Request A. Copy the stretch of the Phoenix Energy text from "The global energy" through "development and production." word for word.

Text provided.
Phoenix Energy has established itself as a key player in this sector, expanding its footprint while offering structured investment opportunities to accredited investors. Through Regulation D 506(c) corporate bonds, the company provides investment options with annual interest rates ranging from 9% to 13%.

Here are 13 reasons why Phoenix Energy is attracting investor interest in 2025:

1. U.S. energy production remains a strategic priority

The global energy landscape is evolving, with a renewed focus on domestic oil and gas production to enhance economic stability and reduce reliance on foreign energy sources. The Williston Basin, home to the Bakken and Three Forks formations, continues to play a critical role in meeting these demands. Phoenix Energy has established an operational footprint in the basin, where it is actively investing in development and production.

2. Investment opportunities with fixed annual interest rates

Phoenix Energy bonds offer accredited investors annual interest rates between 9% and 13% through Regulation D 506(c). These bonds help fund the company’s expansion in the Williston Basin, where it acquires and develops oil and gas assets.

Word and element location rows.
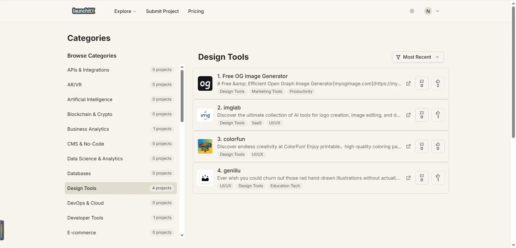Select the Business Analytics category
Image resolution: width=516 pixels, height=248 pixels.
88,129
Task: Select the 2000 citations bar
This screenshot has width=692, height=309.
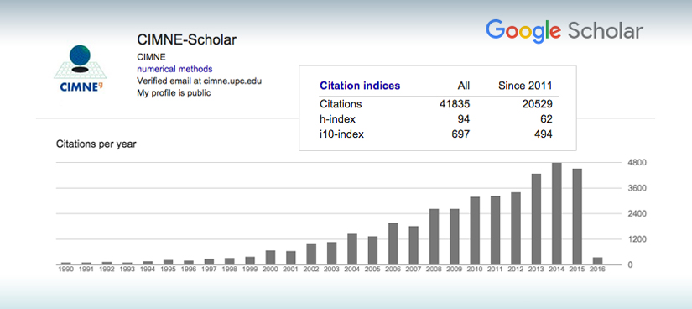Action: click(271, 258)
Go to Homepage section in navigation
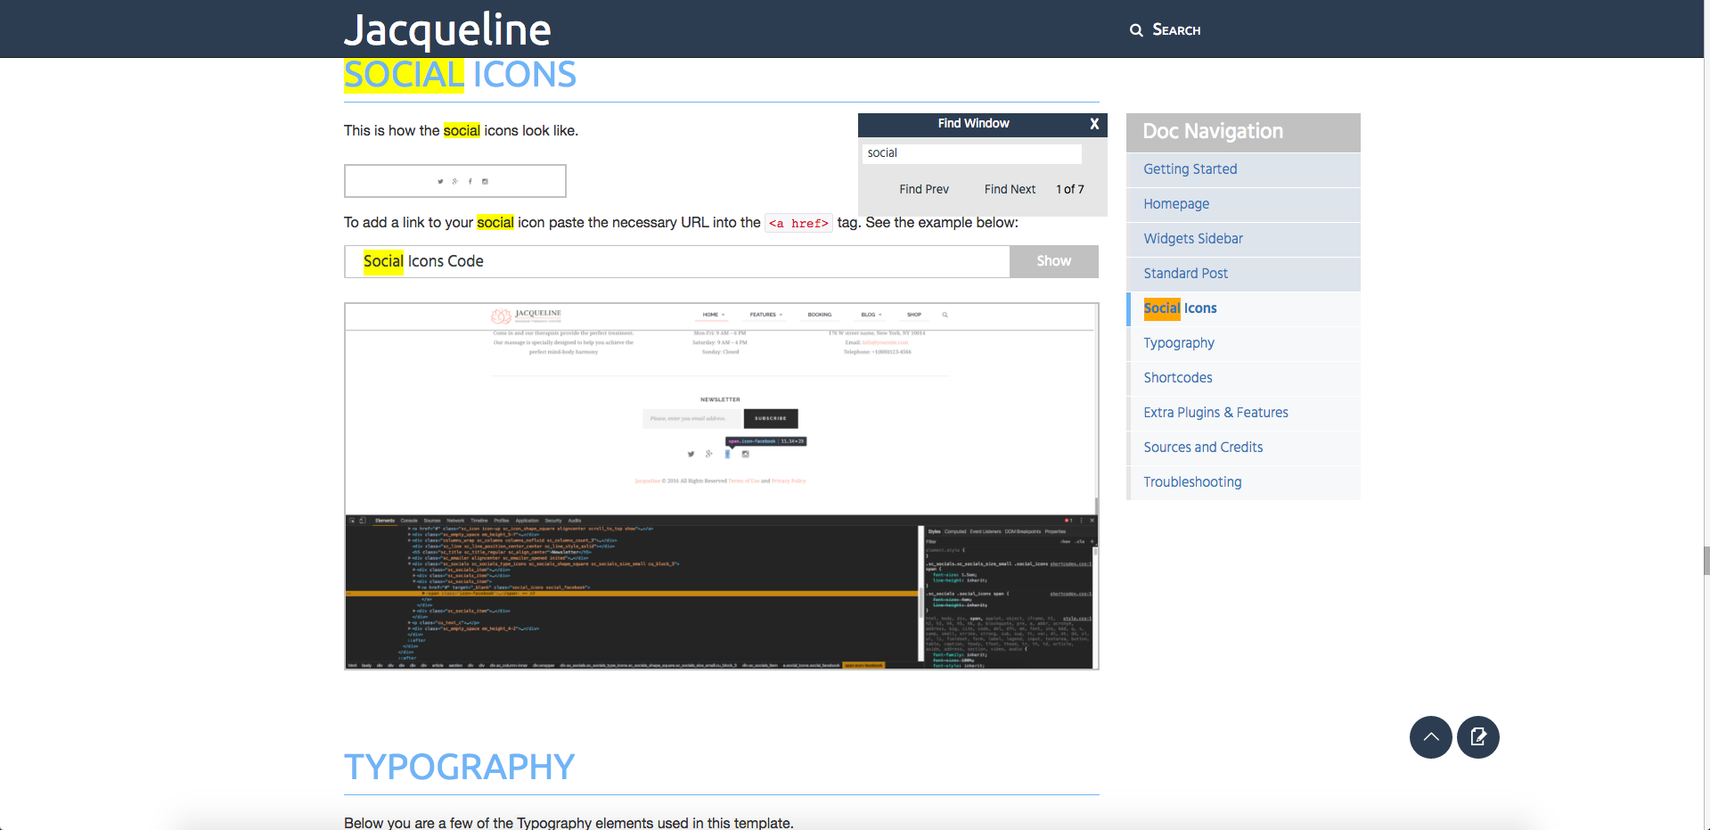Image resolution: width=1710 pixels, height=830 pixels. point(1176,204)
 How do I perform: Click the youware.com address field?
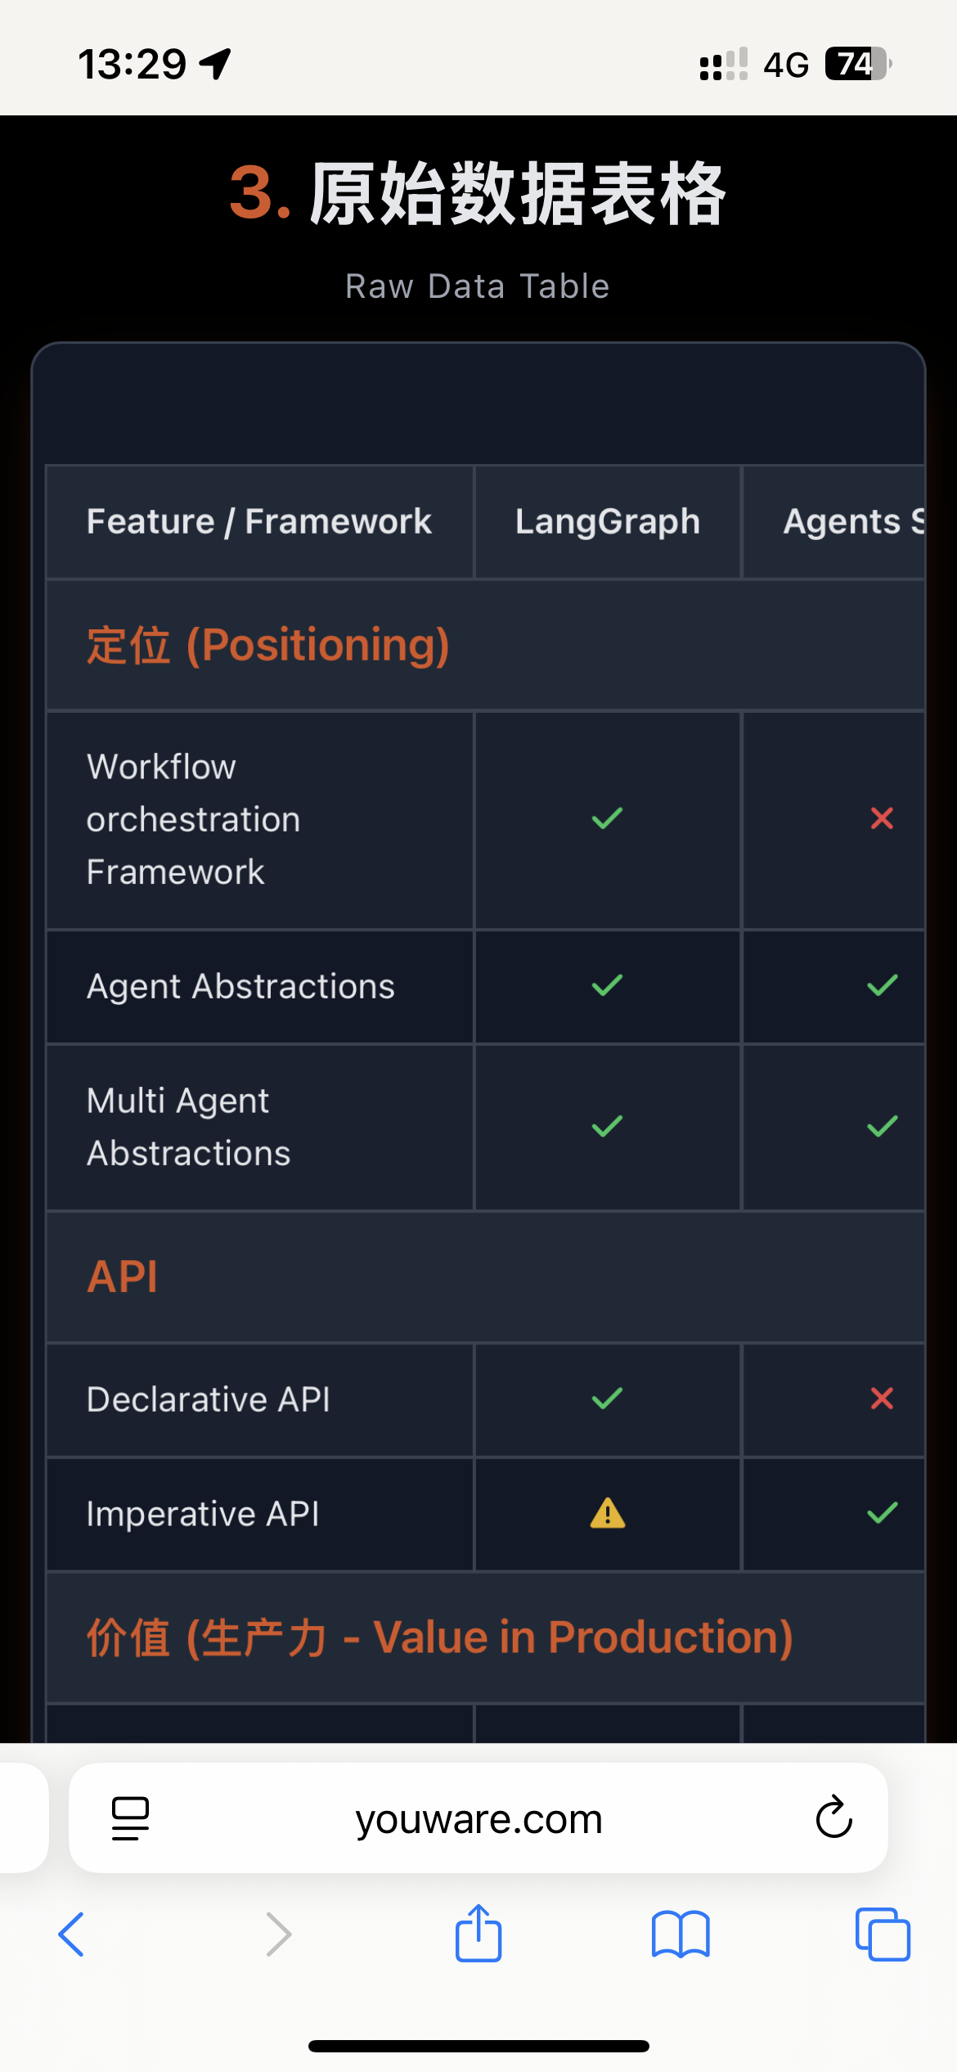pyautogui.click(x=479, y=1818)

Request B. Can you reproduce the rows from the line containing "How do I perform: Click" through the end of the rows, swapping "address field" for "search bar" and leaving everything else unchanged? Omit the pictures.

Exercise result A.
The global energy landscape is evolving, with a renewed focus on domestic oil and gas production to enhance economic stability and reduce reliance on foreign energy sources. The Williston Basin, home to the Bakken and Three Forks formations, continues to play a critical role in meeting these demands. Phoenix Energy has established an operational footprint in the basin, where it is actively investing in development and production.

Exercise result B.
 How do I perform: Click the youware.com search bar?
pyautogui.click(x=479, y=1818)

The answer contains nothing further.